— Work task —
Would you please copy each line of the listing that mentions "Viewport"?

— Source data —
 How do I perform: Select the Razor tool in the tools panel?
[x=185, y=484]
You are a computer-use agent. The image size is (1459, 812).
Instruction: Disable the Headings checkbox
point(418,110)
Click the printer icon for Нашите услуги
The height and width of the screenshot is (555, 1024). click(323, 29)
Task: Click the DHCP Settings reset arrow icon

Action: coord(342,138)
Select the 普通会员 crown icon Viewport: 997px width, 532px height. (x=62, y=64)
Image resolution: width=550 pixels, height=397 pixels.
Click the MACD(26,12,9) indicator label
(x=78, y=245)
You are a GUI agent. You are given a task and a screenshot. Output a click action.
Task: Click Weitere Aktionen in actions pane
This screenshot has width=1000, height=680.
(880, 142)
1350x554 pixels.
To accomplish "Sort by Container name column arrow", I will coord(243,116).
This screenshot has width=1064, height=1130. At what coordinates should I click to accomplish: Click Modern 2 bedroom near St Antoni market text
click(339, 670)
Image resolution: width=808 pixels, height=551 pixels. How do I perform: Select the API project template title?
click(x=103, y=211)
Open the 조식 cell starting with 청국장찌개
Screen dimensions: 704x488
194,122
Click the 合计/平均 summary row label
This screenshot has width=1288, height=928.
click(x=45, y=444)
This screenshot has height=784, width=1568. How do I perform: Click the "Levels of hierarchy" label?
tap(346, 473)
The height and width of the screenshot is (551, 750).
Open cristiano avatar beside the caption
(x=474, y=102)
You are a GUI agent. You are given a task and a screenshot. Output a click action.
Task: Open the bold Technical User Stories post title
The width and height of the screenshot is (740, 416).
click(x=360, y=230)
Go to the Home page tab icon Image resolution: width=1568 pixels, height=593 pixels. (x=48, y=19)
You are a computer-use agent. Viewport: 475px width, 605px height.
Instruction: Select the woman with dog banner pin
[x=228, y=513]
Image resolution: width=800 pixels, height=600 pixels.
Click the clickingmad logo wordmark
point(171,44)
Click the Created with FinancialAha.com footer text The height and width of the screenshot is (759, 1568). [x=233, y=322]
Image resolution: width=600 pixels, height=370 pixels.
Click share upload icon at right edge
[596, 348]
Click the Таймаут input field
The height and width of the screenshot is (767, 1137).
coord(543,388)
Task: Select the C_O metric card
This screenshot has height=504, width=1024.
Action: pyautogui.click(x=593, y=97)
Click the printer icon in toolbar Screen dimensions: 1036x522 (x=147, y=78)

— Finished exercise —
Select the 普通会员 crown icon Viewport: 997px width, 532px height. (x=62, y=64)
You are a computer-use agent. Viewport: 475px width, 605px height.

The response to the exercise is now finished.